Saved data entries

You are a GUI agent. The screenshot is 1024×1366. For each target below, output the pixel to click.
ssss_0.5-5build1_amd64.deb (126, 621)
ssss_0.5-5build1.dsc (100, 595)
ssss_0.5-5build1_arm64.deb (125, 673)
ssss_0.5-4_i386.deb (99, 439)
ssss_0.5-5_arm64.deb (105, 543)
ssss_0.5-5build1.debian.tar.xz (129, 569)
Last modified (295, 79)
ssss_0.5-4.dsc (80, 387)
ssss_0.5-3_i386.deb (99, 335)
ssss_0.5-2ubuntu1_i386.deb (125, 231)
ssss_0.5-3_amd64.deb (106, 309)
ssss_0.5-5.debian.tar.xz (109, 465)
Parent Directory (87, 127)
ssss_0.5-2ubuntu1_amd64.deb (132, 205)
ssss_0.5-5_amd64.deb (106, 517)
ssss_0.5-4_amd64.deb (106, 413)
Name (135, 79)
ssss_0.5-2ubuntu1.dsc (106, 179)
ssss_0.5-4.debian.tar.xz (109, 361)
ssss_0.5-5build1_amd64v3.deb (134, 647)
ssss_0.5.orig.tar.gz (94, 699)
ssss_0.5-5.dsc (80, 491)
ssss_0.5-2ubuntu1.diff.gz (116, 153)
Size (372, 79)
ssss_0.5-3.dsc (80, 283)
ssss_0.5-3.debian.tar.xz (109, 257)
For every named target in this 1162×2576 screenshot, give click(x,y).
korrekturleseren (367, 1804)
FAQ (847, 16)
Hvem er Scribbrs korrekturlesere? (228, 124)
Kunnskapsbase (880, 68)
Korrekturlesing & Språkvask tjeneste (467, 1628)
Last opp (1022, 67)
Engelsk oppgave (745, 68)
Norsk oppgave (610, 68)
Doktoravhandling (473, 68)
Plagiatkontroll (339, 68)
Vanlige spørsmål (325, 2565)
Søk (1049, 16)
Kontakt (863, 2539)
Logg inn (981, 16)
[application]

▶ **Prompt**
Please give the number of lines with "click" in the entries above, and write no other text.

▶ **The completed task**
2